At a high level, product readiness follows this sequence:

Hierarchy → Product Creation → Release → Assortment → Navigation → Catalog

Each step builds on the previous one.


Step 1: Define a Product Hierarchy (Foundation)

Why this matters

Category hierarchies help you logically group products for:

  • Reporting
  • Assortments
  • Navigation
  • Pricing rules
  • Discounts
  • Attributes

Without a proper hierarchy, managing thousands of SKUs becomes chaotic.

How to configure

Path:
Retail and Commerce → Setup → Product categories and attributes → Category hierarchies

Best practices

  • Create business-friendly structures (not too technical)
  • Example:
Electronics
   ├── Mobiles
   ├── Laptops
   └── Accessories
  • Keep 3–4 levels max
  • Align with how customers shop, not how warehouses store

Step 2: Create Products and Variants in Product Master

Why this matters

The Product master is your global product repository.

Here you define:

  • Item number
  • Product name
  • Size/Color/Style variants
  • Attributes
  • Units
  • Barcodes

How to configure

Path:
Product information management → Products → Released products (or Product master)

Types of products

  • Item (simple) → Single SKU
  • Product master → Variants (Size, Color, etc.)

Example:

  • T-Shirt (Master)
    • Red / Small
    • Red / Medium
    • Blue / Large

Best practices

  • Use variants for apparel and configurable goods
  • Avoid creating separate items manually for each color/size
  • Add attributes early (brand, season, material)

Step 3: Release Products to Legal Entities

Why this matters

Creating a product is not enough.

👉 Products must be released to a legal entity before they can:

  • Be sold
  • Be stocked
  • Be added to assortments

How to configure

Action: Release products
Select legal entities (companies)

Real-world example

If you have:

  • UAE company
  • KSA company

Release products to both if both stores sell them.

Common mistake

“Product not showing in POS”
➡ Usually caused by missing legal entity release.

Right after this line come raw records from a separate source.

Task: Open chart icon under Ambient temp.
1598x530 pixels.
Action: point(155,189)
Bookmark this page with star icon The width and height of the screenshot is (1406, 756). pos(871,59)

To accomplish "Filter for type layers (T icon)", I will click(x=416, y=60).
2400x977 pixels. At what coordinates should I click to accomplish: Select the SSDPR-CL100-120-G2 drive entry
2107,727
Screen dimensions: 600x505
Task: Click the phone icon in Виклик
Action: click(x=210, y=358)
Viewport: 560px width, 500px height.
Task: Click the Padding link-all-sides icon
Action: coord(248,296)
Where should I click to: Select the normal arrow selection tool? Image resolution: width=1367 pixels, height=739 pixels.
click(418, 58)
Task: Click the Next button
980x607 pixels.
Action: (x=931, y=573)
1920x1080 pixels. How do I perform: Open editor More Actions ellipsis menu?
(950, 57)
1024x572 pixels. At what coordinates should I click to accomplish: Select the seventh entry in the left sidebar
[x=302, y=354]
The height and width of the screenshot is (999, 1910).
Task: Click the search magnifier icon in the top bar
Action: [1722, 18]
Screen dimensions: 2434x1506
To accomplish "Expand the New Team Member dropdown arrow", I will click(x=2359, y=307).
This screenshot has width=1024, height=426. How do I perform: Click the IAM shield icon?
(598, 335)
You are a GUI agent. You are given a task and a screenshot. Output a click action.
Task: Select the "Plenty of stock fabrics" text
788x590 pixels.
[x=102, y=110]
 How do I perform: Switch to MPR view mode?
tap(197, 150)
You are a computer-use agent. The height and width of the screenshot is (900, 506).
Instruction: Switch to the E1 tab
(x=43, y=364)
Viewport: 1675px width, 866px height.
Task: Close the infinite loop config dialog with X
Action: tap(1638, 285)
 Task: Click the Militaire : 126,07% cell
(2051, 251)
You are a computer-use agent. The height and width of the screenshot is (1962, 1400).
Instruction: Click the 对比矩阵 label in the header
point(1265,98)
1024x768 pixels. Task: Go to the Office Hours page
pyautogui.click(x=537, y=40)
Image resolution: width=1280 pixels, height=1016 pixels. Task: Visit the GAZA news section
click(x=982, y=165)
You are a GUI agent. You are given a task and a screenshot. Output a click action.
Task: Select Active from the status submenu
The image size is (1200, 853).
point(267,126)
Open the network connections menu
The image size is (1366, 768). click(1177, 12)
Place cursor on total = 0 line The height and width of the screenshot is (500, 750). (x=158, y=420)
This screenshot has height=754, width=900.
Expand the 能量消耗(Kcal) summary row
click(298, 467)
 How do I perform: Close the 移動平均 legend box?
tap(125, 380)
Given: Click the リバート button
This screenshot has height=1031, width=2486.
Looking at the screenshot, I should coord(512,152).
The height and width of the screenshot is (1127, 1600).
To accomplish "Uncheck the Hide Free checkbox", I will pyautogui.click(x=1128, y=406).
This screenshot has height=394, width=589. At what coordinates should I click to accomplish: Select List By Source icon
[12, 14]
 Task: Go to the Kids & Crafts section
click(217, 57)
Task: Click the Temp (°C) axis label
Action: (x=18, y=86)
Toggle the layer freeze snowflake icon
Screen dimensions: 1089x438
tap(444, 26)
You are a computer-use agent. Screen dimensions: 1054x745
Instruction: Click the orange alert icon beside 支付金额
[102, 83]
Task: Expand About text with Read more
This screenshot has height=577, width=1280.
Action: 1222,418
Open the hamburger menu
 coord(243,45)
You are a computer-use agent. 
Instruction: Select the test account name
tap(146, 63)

Step 4: Add Products to Assortments

Why this matters

Assortments decide which products are available in which channels/stores.

Think of assortments as:
👉 “Product visibility rules”

How to configure

Path:
Retail and Commerce → Assortments → Assortments

How it works

  1. Create assortment
  2. Add products/categories
  3. Assign stores/channels

Example

  • Store A → Electronics only
  • Store B → Grocery only

Each gets a different assortment.

Best practices

  • Use category-based assortments (easier maintenance)
  • Avoid adding thousands of individual products

Remember

Run distribution schedule jobs after setup so POS receives updates.

Step 5: Add Products to Navigation Hierarchies

Why this matters

Navigation hierarchies control how products appear in:

  • POS browse screen
  • Online menus
  • Self-service kiosks

Without this, products exist but cannot be browsed.

How to configure

Path:
Retail and Commerce → Channel setup → Category hierarchies → Navigation hierarchy

Tip

Design based on customer journey:

Home → Electronics → Mobiles → Smartphones

Not:

Inventory → Dept → Class → Subclass

Step 6: Add Products to Catalogs (Required for Online Stores)

Why this matters

Online stores require catalogs to:

  • Publish products
  • Define pricing
  • Control availability dates

POS may not require catalogs, but eCommerce does.

How to configure

Path:
Retail and Commerce → Catalogs

Steps

  1. Create catalog
  2. Add products/categories
  3. Validate
  4. Publish

Best practices

  • Separate catalogs by region/brand
  • Schedule publishing during low traffic

Final Step: Run Distribution Jobs

After all setups:

👉 Run Commerce distribution jobs to sync data to channels

Common jobs:

  • 1040 – Products
  • 1070 – Channel configuration
  • 1150 – Catalog

Without these, POS/Online won’t update.